Perhaps the starkest shift in emphasis, though, came from Blake Masters, the U.S. Senate candidate. After Masters won the primary, CNN found, someone deleted language saying the 2020 race wasn't a "free and fair election." 

In November 2021, Master put out a video in which he announced starkly, “I think Trump won in 2020.” He also argued that “The 2020 election wasn’t free or fair. And (Republican Attorney General Mark) Brnovich clearly didn’t want President Trump to win.”

In his debate with Democrat Mark Kelly, though, Masters’ argument rested on the Hunter Biden story. This is the story of a computer Biden left at a repair shop that allegedly contains the sordid details of corruption — not just of Hunter Biden trading on his name but Joe Biden himself profiting from international graft.

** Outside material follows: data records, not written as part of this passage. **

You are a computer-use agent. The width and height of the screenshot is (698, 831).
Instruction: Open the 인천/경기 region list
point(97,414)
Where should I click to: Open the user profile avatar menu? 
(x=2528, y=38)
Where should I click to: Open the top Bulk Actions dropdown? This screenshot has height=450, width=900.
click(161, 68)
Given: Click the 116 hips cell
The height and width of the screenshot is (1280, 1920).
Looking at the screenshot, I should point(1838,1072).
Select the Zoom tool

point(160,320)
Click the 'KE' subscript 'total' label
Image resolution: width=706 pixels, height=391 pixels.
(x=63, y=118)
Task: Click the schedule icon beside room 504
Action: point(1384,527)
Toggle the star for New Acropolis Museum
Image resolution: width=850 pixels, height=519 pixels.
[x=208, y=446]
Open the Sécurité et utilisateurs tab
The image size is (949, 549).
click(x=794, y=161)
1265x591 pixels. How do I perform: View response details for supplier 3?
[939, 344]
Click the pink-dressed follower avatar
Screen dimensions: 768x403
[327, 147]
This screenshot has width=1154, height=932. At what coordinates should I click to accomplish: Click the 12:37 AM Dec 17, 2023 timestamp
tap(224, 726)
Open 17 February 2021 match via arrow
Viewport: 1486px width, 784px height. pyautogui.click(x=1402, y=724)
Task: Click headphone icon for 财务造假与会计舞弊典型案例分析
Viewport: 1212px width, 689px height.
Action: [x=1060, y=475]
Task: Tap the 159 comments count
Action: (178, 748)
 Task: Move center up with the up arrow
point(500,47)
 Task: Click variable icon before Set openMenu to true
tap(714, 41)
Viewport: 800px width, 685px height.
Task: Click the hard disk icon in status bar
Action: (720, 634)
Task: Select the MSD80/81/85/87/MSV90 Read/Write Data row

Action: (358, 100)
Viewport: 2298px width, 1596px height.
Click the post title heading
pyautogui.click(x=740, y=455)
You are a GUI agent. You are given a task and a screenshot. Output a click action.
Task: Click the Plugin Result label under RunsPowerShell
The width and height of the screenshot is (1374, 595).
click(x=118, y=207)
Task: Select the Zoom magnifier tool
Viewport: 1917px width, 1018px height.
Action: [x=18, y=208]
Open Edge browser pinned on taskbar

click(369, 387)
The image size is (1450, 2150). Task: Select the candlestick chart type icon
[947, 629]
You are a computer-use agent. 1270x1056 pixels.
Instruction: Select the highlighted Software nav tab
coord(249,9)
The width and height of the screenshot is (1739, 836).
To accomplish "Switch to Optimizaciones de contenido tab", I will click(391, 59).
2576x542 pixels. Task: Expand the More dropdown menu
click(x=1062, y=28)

Masters is right that, at the time, social-media companies and some news outlets suppressed the story. The FBI and other agencies argued it was an effort at Russian disinformation. But the laptop turned out to be real, even if the stories in it aren’t as clear yet.

“I suspect Pres. Trump would be in the White House today if big tech and big media and the FBI didn’t work together to put the thumb on the scale to get Joe Biden in there,” he said at the debate.

This is a similar counterfactual argument to the one some Democrats have made about Russian influence on the 2016 election— that without it, Hillary Clinton would have won.

But when it got down to the question of whether there was fraud in 2020, Masters said, “I haven’t seen evidence of that.”

A fight over a few

What’s going on here is pretty clear. The candidates needed to flex their fraud muscles to win the primary, but it is not an issue that the key general-election voters care much about. My former Star colleague Daniel Scarpinato, who went on to become Gov. Doug Ducey’s chief of staff and now works for Ascent Media, put it this way:

“Election integrity was one of the top issues among Republican primary voters, right up there along with border security and inflation,” he said.

Now, though, the candidates are fighting only over, say, 5% of Arizona voters who might vote for either side. Those voters want to hear about issues like inflation and abortion and the border but not about 2020.

“It’s challenging because it was such an animating issues for some of the nominees,” Scarpinato said. “It’s difficult to make that pivot.”

But pivot they must. And the only question for voters is whether to believe that those who were so committed to the stolen-election line are now merely interested in assuring future fair elections.

I don’t believe it. I think the shift masks a commitment on the part of Big Lie true believers like Finchem and Lake to question every Republican loss as fraudulent and cast every Democratic loss as valid, to change laws and procedures until their party’s wins are assured.

But what matters is what that undecided 5 percent think.